**課題:**
a - 行長についての本文のうち「完全なプロポーショナルでない等幅の」で始まる文が、対象となる文字のグリフとして挙げている種類をすべて書き出すこと。
b - 行長についての本文を、最後の文のあとから書き継いでください。

**本文:**
§ §
RE: 行長は全角の整数倍であらねばならないか

(コメントします)
> 1 どのような状況の中で内を定義するのか.フォントとして定義されるのか,個々の文字か,あるいは文字グループか.

完全なプロポーショナルでない等幅の漢字・仮名・日本語の約物類グリフを含む文字が対象で、それを含むフォントが、フォント全体をについての附属的情報として持つものと理解しています。

> 2 それは何を説明するために必要とするか.また,その説明はjlreq-dで出てくるのか.

JLREQ-Dでいわゆる「長体フォント」(つまり一般的にはcondensedまたはexpandedな正方でない基本的に等幅の日本文字グリフを含む日本語フォント)の組み方について説明する場合には、全角の概念の一般化が必要と考えます。それについて述べる必要がないのであれば、必要ないということになります。
§ §
ピクセル座標グラウンディングデータ:

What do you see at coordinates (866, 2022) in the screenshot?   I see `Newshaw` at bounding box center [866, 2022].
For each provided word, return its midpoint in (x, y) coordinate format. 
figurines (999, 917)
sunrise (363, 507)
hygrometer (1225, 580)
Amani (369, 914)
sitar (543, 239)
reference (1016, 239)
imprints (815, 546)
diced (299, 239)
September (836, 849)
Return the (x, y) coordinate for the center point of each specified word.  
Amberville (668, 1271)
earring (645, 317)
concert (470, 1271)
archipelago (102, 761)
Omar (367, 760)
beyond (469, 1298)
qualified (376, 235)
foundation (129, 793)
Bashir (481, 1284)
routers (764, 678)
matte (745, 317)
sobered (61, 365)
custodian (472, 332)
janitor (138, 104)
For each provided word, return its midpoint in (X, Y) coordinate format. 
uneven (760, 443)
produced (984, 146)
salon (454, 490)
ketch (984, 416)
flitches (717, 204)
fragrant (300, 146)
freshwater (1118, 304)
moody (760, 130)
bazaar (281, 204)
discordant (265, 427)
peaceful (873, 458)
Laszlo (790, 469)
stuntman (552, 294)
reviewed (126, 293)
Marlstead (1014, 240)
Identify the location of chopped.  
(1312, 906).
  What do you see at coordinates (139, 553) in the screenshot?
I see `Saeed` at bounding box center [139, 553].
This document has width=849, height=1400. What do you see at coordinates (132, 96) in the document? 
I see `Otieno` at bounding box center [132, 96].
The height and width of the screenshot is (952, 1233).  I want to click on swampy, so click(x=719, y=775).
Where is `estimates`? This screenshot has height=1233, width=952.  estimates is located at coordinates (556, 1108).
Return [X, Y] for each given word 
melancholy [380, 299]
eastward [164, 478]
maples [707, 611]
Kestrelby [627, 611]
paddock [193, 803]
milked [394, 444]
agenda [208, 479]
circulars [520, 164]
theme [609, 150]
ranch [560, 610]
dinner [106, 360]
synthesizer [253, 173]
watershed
§ §
**解答:**
a - 漢字、仮名、日本語の約物類

b -
> 3 変形は対象になるのか,ならないのか.なるとすれば縦組と横組で変わってくるのをどう説明するか.それから斜体は,どう考えるか.(斜体はいろいろ考えがあり,異論がでそう.私の気持は,あまり近づきたくない.)

変形にも適用することができますが、既存のフォントに変形を掛ける場合には、フォント側の附属情報ではなく、組む側がその情報(例えば正方の全角の情報)を上書きして再設定することになるのではないでしょうか。残念ながら、日本語フォントの従来の経験は、この点についてまだ深く議論されてこなかったと理解します。とはいえ、次のことは言えると私は考えます。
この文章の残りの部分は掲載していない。